-- GIVEN DATA follows --

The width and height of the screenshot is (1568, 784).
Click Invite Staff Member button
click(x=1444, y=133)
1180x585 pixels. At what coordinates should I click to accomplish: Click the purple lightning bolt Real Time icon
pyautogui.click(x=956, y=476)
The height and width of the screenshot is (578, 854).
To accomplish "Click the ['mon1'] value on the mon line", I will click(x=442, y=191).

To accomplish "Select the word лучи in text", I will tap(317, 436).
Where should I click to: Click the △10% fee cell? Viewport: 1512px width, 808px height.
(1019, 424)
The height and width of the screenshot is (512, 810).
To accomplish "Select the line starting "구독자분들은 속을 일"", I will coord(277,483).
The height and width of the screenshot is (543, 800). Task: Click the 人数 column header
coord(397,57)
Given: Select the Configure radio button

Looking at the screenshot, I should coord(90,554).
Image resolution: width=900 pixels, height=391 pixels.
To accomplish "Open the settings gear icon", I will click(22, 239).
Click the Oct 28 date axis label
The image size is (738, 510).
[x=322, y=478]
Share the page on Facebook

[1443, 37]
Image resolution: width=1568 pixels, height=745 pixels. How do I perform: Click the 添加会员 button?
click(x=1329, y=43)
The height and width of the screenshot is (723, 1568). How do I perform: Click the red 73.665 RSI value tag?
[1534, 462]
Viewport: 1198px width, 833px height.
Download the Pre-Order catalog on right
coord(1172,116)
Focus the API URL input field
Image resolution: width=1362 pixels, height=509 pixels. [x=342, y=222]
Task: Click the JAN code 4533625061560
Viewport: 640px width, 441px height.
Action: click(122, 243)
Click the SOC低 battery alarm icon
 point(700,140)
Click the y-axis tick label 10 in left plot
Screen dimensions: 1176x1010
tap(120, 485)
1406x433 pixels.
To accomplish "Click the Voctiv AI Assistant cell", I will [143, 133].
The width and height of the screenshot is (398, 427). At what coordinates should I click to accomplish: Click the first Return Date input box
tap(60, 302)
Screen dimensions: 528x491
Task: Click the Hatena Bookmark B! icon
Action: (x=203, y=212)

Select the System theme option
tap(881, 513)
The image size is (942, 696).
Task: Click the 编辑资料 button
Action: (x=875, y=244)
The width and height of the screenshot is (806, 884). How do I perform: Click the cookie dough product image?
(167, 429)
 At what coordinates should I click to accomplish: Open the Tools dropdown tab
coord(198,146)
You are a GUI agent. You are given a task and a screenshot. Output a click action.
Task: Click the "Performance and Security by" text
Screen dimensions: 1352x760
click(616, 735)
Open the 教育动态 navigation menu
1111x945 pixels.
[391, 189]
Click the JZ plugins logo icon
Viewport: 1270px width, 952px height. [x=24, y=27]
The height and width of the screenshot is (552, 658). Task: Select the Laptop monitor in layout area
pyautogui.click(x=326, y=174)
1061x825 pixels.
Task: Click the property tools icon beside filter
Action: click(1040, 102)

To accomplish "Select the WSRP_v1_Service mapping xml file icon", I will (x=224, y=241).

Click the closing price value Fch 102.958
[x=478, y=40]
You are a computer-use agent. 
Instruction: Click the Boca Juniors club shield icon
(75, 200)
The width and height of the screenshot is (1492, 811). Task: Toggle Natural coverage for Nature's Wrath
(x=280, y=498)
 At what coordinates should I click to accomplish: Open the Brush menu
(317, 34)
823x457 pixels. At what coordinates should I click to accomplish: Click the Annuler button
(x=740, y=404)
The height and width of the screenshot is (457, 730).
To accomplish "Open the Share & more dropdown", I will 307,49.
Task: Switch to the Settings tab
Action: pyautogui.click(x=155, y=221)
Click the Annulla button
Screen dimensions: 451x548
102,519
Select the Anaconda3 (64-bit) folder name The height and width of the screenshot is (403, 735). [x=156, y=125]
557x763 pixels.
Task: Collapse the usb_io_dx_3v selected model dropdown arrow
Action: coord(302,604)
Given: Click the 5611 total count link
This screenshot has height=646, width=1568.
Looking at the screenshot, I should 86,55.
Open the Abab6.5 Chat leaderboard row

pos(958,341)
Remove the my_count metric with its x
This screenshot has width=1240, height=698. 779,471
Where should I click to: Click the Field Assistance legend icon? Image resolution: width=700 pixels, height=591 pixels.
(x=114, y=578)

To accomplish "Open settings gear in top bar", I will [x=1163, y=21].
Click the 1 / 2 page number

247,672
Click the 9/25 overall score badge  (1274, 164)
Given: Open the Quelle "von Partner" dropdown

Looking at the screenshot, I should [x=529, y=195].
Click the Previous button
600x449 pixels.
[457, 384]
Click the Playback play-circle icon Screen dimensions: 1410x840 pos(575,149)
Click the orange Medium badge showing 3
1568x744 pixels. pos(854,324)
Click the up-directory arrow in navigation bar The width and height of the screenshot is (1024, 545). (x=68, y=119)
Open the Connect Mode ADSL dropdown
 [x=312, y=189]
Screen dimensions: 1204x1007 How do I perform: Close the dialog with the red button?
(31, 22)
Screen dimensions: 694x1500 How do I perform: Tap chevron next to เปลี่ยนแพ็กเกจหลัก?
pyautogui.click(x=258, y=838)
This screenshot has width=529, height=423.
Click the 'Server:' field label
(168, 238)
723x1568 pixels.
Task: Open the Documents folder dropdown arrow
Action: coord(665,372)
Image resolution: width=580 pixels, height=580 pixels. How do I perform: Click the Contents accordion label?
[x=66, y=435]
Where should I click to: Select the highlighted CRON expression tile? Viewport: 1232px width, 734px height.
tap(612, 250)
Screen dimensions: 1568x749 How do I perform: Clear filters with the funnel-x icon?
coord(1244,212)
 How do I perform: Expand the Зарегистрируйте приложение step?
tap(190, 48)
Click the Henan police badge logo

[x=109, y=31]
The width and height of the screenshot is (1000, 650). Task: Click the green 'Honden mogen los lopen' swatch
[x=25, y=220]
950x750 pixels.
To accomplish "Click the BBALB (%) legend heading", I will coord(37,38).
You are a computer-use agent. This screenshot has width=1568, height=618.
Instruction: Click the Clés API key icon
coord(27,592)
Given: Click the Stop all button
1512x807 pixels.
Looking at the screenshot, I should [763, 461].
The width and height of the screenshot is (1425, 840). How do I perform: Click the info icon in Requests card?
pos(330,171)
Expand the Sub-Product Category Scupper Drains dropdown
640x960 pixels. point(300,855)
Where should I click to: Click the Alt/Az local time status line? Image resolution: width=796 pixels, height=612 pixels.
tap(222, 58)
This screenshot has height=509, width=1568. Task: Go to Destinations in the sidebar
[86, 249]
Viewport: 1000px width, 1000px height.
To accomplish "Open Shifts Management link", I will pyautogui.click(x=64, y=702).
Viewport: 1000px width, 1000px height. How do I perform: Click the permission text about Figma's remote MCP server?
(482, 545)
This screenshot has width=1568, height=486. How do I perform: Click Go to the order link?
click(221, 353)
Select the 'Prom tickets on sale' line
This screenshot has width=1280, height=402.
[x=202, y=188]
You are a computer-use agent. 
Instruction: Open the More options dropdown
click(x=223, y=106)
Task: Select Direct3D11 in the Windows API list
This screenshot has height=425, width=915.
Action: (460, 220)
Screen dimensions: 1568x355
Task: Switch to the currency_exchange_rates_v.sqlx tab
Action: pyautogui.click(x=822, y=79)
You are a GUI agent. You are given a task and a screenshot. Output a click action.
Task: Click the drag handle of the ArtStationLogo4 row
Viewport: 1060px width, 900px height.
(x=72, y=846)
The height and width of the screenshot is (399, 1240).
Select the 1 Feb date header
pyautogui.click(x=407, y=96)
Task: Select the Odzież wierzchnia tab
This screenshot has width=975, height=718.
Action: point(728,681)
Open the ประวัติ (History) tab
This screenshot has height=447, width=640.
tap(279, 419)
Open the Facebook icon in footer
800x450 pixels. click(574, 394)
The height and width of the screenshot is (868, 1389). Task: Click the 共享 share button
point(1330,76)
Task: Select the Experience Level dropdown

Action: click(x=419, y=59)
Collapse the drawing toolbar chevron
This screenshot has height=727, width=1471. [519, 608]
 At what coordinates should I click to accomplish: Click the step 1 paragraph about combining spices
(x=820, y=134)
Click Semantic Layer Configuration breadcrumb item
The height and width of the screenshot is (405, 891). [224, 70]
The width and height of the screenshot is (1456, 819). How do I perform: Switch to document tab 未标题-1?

-- GIVEN DATA concluded --

#### YOUR OBJECTIVE
Please write out, exactly as they appear above, only the lines in the stretch from the line with "Where should I click to: Click the △10%" through the line with "Click the Oct 28 date axis label".

#### RESPONSE
Where should I click to: Click the △10% fee cell? Viewport: 1512px width, 808px height.
(1019, 424)
The height and width of the screenshot is (512, 810).
To accomplish "Select the line starting "구독자분들은 속을 일"", I will coord(277,483).
The height and width of the screenshot is (543, 800). Task: Click the 人数 column header
coord(397,57)
Given: Select the Configure radio button

Looking at the screenshot, I should coord(90,554).
Image resolution: width=900 pixels, height=391 pixels.
To accomplish "Open the settings gear icon", I will click(22, 239).
Click the Oct 28 date axis label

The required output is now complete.